# This color puzzles me.



## Margarret (May 3, 2007)

This is a bird I got about a month ago from a rehabber. It's wings had been clipped right down to almost nothing and the tail was gone, pulled out apparently. I have no idea where it came from or what had happened to it. Dog training was a possibility that was mentioned.

It looks to me like a mixed breed, what I don't have any idea. It is very young, but big. The rust color on it's back looked very much like Modena bronze to me. But now it's tail is growing in and it is definitely brown, not red like the back patches. I think it is a hen, but don't know for sure.

Does anyone have any ideas as to breed? Or what is going on with the color?

Margaret


----------



## MaryOfExeter (Sep 30, 2007)

He reminds me a lot of a roller, and I think it's a boy 
Not sure about the color though. The color looks similar to what a lot of my rollers have been, until you get to the tail. I don't know that I've seen that color tail with a red body that red. The tail looks _sorta_ like something I've seen in some indigo birds. If that really red color is something like recessive red, I dont know if the tail color would bleed through that strongly?  I'm trying my best to guess


----------



## Margarret (May 3, 2007)

Thanks M. of E. for your best guess.
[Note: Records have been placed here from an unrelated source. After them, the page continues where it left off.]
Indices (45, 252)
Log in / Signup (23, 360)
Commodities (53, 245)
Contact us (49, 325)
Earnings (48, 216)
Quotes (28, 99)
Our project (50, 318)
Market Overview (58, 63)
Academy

I would have thought roller too, except s/he is huge for a roller. I haven't weighed him yet but I'd bet he is close to 400 gms. and tall as well. I'll have to get the vital statistics soon.

Margaret


----------



## spirit wings (Mar 29, 2008)

found this pic of some king pigeons...but they did not say what the color of the one that looks like yours is....so maybe a king?


----------



## jbangelfish (Mar 22, 2008)

*Looks like ash red to me*

As to breed, hard to say. It does have the look of a roller but so do many other breeds and crossbreeds. If the bird weighs well over a pound, that would be one huge roller.

I think the color is just ash red t pattern, called velvets. They can show some pretty nice red color but the tails are always ashy. If the tail is more brown than grey, it could be a poor quality recessive red but then only test mating would tell for sure. Can you get a better pic of the tail?

Bill


----------



## Maggie-NC (Jun 22, 2005)

Margaret, that is a beautiful pigeon and it sure looks like the picture of the King that spirit wings sent. It does have the look of a King also.


----------



## MaryOfExeter (Sep 30, 2007)

We had a utility Carneau (similar to the kings) that looks a bit like that too. The first cross that came to mind was actually a roller x carneau or king. Pretty bird though


----------